Het biochemische uitgangspunt — een nuclear receptor familie die het exercise-fenotype direct codeert
In het metabool-research-veld zijn er decennia uitgegeven aan de vraag: kun je de cellulaire en transcriptionele aanpassingen van duurtraining chemisch reproduceren — zonder de fysieke training zelf? De eerste generatie "exercise-mimetics" mikte op PPARδ (GW-501516, ontwikkeld 1990's, gestaakt 2007 wegens carcinogeniciteit-signalen in chronische toxicologie-modellen) en AMPK (AICAR · metformine). Beide gaven gedeeltelijke biologische respons maar misten de complete mitochondriale herprogrammering die duurtraining triggert.

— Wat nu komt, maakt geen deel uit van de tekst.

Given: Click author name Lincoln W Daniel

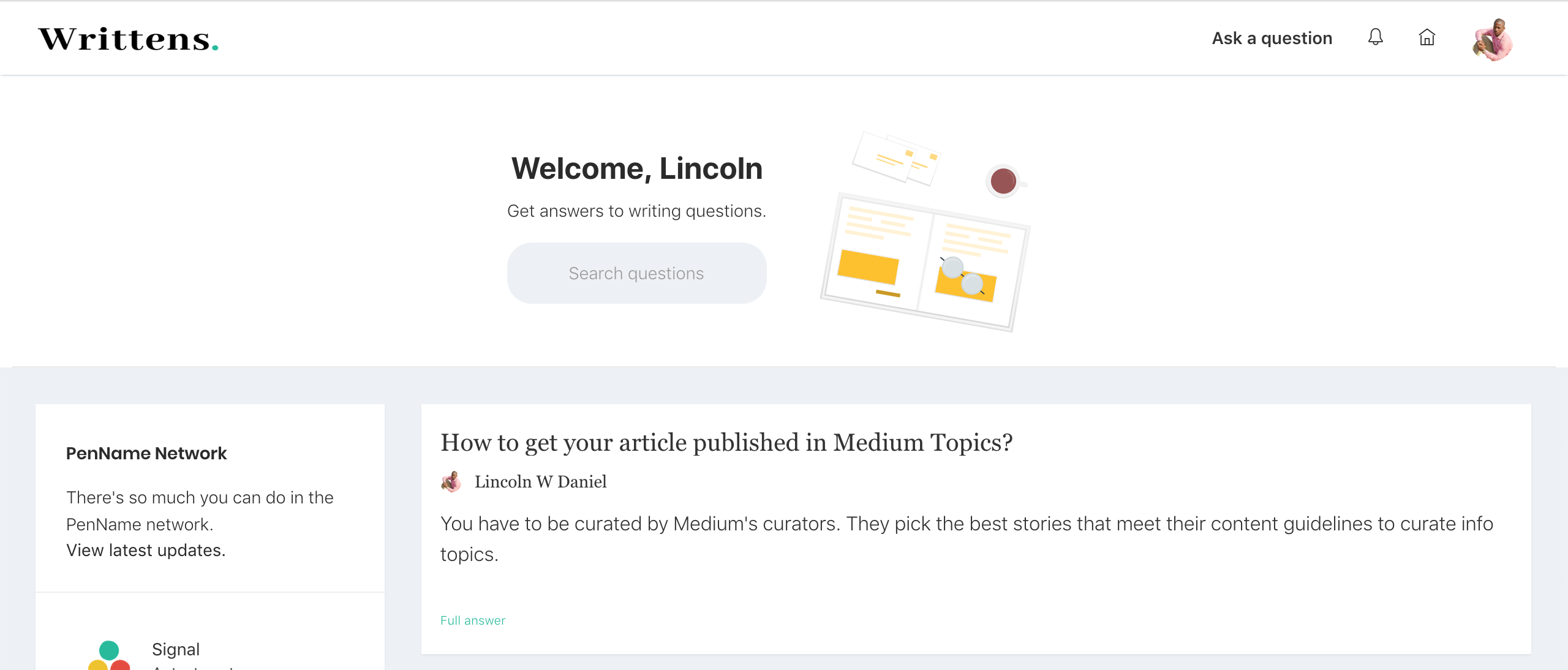Looking at the screenshot, I should click(x=540, y=482).
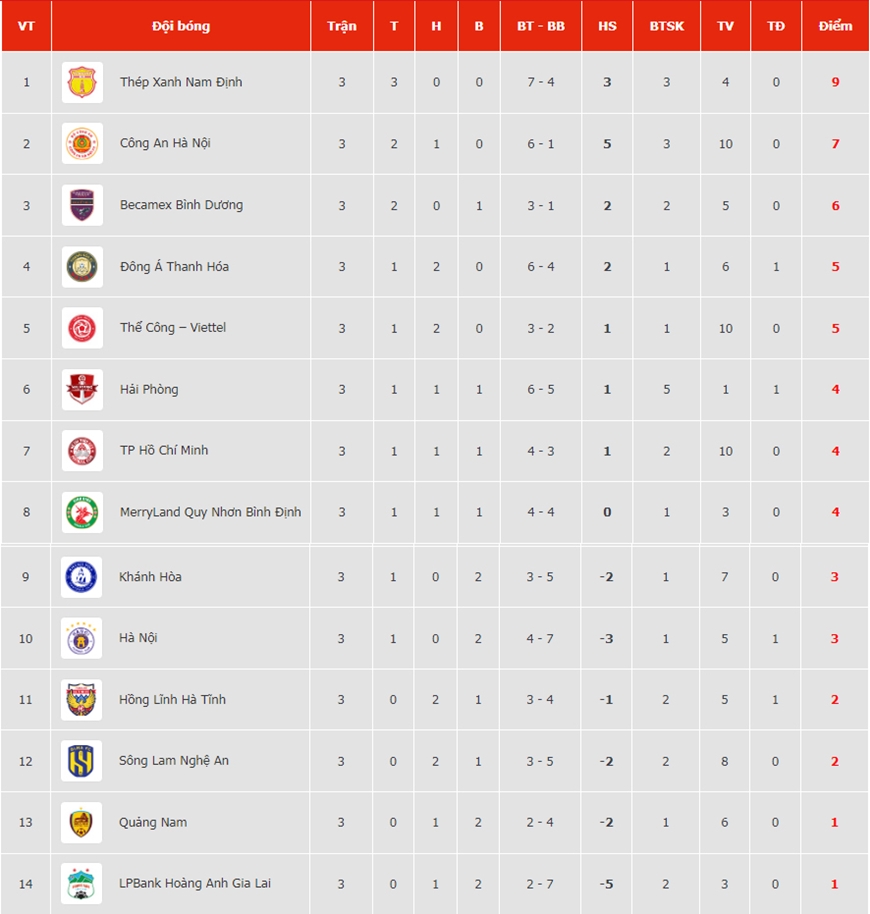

De doorbraak kwam met de identificatie van de Estrogen-Related Receptors (ERR) — drie orphan nuclear receptors (ERRα · ERRβ · ERRγ) die dezelfde transcriptie-programma's aandrijven die door PGC-1α worden geactiveerd na duurtraining: mitochondriale biogenese, vetzuur-oxidatie, oxidatieve spier-fiber switching, en endotheliale/cardiale energie-respons. ERR is niet gebonden door oestrogeen (ondanks de naam) — het is een constitutief actieve metabool-master-regulator.
SLU-PP-332 (ontwikkeld aan Saint Louis University door het Burris-lab, gerapporteerd in 2023-2024) is de eerste kleine-molecuul pan-agonist met klinisch-relevante affiniteit voor alle drie de ERR- isoformen (α/β/γ). Eerdere ERR-tools waren ofwel selectief op één isoform (en daarmee onvolledig) of inverse-agonisten (XCT790, met schade-effecten). SLU-PP-332 zet de drie isoformen synchroon actief en herprogrammeert de cel naar een chronisch getraind metabool fenotype — vetzuur-flux verhoogd, mitochondriaal aantal verhoogd, type-I oxidatieve vezel-switching, glucose-tolerantie verbeterd.
"GW-501516 turned on one switch. SLU-PP-332 rewrites the operating system."
In dat opzicht is SLU-PP-332 fundamenteel anders dan β-2 agonisten (clenbuterol · salbutamol), AMPK-activatoren (metformine · AICAR) of PPAR-agonisten (GW-501516 · MK-2866). Het werkt niet op de sympathische as, niet via acute energie-sensoren, en niet via androgene/oestrogene receptor-paden. Het opereert op het meest fundamentele niveau: de transcriptie-programma's van mitochondriale biogenese en oxidatieve metabolisme zelf.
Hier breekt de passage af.